São práticas que fizeram parte de
uma cultura escolar tão enraizada em nossas memórias de estudantes e que não
foram ressignificadas e/ou reconfiguradas em nossa formação inicial enquanto
professoras/es. Faz-se necessário e urgente buscar essa ressignificação no
contexto de nossa formação continuada e cotidiana visando atualizar nossas
concepções e construir práticas pedagógicas respeitosas e condizentes com a
realidade dos povos indígenas na atualidade.

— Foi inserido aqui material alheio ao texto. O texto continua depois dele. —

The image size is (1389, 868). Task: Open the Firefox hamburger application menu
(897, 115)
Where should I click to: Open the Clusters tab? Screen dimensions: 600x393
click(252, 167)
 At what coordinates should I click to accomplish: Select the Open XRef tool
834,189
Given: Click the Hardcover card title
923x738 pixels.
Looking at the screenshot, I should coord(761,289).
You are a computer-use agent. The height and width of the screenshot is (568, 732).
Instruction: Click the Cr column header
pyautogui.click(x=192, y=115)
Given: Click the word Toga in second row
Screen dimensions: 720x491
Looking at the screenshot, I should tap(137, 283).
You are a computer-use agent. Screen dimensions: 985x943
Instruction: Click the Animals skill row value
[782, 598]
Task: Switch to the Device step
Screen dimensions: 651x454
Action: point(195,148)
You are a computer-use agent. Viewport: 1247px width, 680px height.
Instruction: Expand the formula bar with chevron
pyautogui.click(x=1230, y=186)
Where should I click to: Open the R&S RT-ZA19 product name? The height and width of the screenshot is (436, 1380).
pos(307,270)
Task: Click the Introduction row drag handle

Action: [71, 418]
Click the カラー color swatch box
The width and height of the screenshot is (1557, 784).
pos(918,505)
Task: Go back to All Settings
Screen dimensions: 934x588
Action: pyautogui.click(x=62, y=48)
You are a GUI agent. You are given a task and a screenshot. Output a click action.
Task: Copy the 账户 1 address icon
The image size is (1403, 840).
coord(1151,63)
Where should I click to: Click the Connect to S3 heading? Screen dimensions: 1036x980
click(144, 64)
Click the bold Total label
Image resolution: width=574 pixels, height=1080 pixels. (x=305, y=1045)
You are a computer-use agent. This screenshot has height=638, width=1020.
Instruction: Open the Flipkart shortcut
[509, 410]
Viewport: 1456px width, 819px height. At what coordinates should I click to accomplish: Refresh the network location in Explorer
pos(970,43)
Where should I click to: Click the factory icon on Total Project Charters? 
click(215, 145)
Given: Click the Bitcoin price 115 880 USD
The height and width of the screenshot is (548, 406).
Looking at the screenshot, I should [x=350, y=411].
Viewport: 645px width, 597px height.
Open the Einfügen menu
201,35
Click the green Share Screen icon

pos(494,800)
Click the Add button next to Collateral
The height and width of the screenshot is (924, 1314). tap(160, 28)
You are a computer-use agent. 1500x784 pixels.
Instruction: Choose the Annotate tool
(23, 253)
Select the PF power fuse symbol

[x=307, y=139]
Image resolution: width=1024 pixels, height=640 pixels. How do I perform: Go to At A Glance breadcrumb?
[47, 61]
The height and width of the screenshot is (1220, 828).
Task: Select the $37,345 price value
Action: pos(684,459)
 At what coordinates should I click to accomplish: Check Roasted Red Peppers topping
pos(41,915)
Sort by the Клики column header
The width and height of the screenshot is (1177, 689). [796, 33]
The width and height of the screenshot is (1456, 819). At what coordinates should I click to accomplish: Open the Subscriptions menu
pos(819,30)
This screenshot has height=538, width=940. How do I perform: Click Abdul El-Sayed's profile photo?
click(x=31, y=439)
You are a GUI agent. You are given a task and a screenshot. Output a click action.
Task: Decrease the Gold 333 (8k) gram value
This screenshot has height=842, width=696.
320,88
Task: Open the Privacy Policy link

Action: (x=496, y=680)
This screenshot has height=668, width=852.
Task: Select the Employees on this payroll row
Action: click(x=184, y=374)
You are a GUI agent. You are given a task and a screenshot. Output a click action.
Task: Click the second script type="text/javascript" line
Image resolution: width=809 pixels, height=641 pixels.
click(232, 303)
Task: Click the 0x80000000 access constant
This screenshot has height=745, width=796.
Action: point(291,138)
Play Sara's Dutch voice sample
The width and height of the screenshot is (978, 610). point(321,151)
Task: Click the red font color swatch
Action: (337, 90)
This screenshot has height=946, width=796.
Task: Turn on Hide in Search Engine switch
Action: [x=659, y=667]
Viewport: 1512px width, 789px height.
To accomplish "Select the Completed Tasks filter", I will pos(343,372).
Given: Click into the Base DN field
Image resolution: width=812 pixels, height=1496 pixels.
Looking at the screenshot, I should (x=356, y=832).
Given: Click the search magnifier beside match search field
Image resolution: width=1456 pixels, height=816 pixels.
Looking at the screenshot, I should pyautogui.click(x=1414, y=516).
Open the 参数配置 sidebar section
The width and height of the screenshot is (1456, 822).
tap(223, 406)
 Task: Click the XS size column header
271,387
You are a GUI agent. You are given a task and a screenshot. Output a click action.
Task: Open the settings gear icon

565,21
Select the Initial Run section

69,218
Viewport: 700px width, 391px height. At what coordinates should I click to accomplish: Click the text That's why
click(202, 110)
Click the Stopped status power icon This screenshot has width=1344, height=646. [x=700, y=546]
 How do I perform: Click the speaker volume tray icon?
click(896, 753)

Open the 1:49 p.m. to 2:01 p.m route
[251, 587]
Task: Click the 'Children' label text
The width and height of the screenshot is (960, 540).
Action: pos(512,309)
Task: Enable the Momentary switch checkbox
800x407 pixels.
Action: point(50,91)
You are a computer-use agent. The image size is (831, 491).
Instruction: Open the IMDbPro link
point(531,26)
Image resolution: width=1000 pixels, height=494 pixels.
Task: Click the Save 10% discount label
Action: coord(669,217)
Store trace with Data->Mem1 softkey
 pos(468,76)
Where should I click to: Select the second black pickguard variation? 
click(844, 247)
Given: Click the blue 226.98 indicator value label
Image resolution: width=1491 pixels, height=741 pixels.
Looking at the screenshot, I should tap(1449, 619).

Nesta perspectiva, o que podemos
fazer para qualificar nossa prática pedagógica no que se refere aos povos
indígenas?
Para começar, que tal aproveitar o
dia 19 de abril, Dia dos Povos Indígenas, para iniciar uma sequência de
propostas, vivências e diálogos com bebês, crianças, jovens e adultos que seja
distribuída ao longo do ano letivo?
Estas práticas podem ter outra data
significativa como marco: 9 de agosto - Dia Internacional dos Povos Indígenas
do Mundo. Esta data foi instituída pela Organização das Nações Unidas (ONU)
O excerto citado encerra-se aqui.